As much time as I spend on the internet, I frequently run across sites that, in my humble opinion, could use some improvement in a few key areas. The internet is probably the single most important marketing tool that businesses have these days, and to not use it to its full potential is a waste of time and valuable bandwidth.
To that end, I have listed out several of the infractions that I’ve noticed could be improved on various websites, and how I would improve upon them. Using these tips, my SEO tips and the wealth of additional information that is available on the internet, slowly but surely, you too can reap the rewards of a successful website and business.
- Visited links that don’t change color. This is a simple step to take, and it helps your visitor keep track of where they’ve been around your site. Now, I’m not necessarily talking about your main navigation here, but the links you place in and around your site, linking to other pages, external web sites, photographs, etc., in addition to the text navigation you might have at the bottom of each page.
- Not enough interest and dimension to the site. Remember how when you were a kid and all you wanted to do was look at the pictures? Well, things haven’t changed much, and we still need other elements worked into the text to engage us and keep our interest. A page full of words is overwhelming and boring, and will probably lead your visitors to click off and go somewhere else. Great photos and graphics are easy to find on stock image sites, so spend a few bucks and greatly improve the readability of your pages.
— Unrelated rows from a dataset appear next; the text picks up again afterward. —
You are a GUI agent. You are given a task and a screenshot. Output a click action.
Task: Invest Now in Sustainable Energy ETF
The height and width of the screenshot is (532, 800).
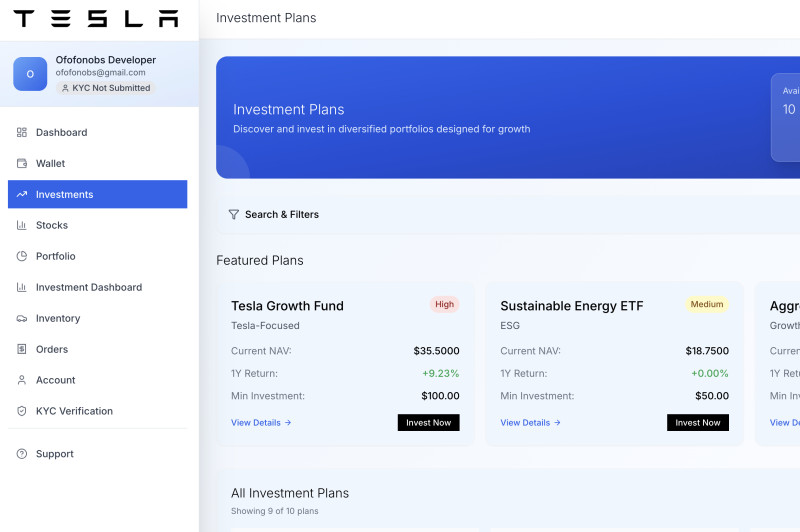click(x=697, y=423)
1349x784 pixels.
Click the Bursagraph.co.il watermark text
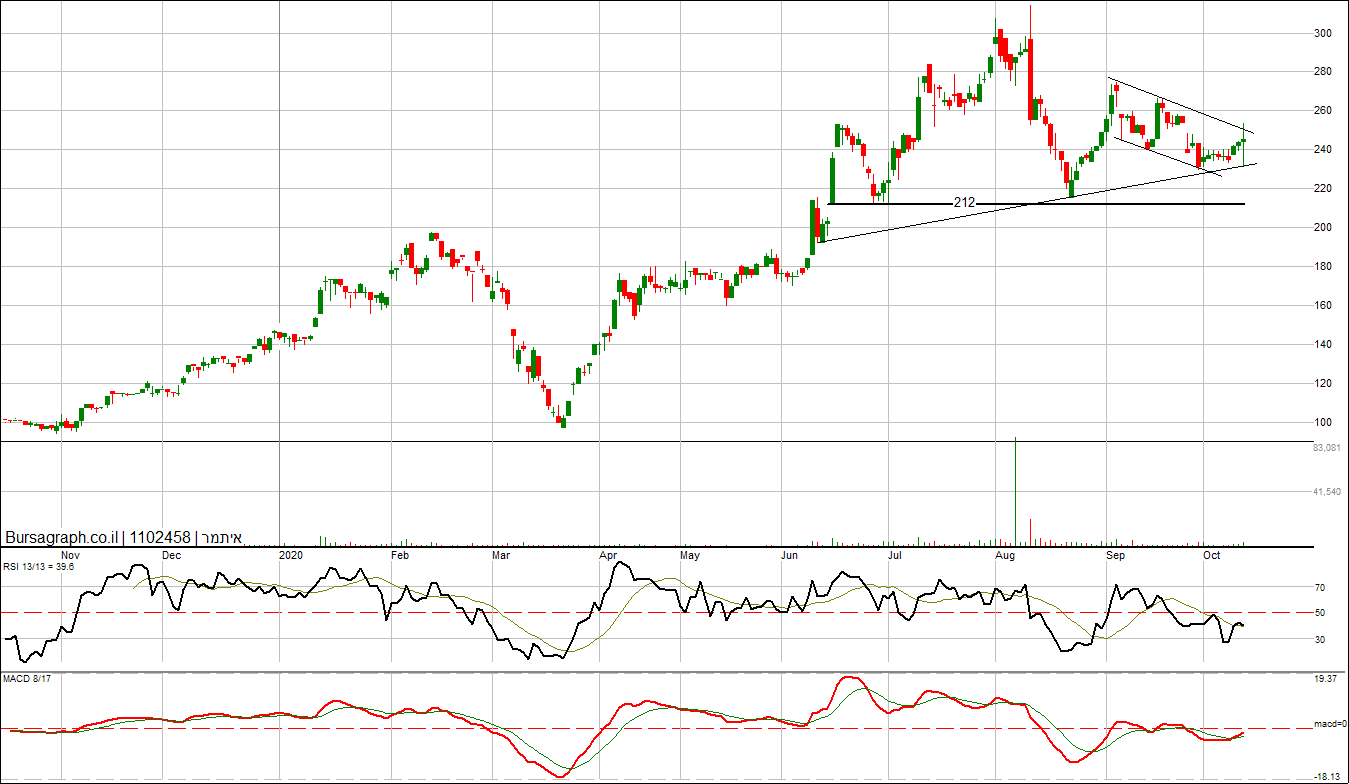click(x=62, y=537)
- PDF files for reading text. Now, as important as Search Engine Optimization is, most things are better off in HTML, as opposed to a PDF file. Not only does it keep your reader in your site, but you can fill that text with keywords and phrases that you’ve optimized your site with. Of course, if the information needs to be portable or is a form of some type, by all means, create a PDF document. In the past, search engines were not able to crawl PDF documents, and that is still the case for PDF files that were created with an image editing program like Photoshop. But, if you create a PDF text document from a program such as Microsoft Word, that PDF file can be read by search engines. For tips on how to optimized your PDF file for SEO, read How to Optimize Your PDF Files for SEO.
- Fixed font size, or too small of a font. Let’s face it, we’re all getting older and the old eyeballs just aren’t what they used to be. There is nothing more frustrating than digging out a magnifying glass to read content on my screen, so set up your CSS to use flexible font sizes, as opposed to fixed. If that doesn’t work for you, then at least make your font size large enough (at least 12pt.) to be legible by those of us approaching the half-century mark and older.
- Bad page titles. This one really gets me! Not only are page titles KEY to your SEO practices (they’re the first thing to be crawled after your domain name), but it will help your visitor keep track of where they are, especially if they have multiple tabs open in their browser. Nothing is worse than looking up and seeing “Home Page”, or “Page Title Here”, instead of “Affordable and Reliable Carpet Cleaning | Sacramento | Joe’s Carpet Cleaning”.
- A non-dedicated URL. As inexpensive as it is right now to register a domain name and purchase a hosting account (this can be accomplished for approximately $70 a year or less), there is no longer any good reason for going with a free service. With the free services, you’re forced to use their templates, which are less than professional, and your SEO efforts will suffer tremendously by not having your own URL. Show your professionalism and give your customers the confidence they need to purchase from you and not someone else.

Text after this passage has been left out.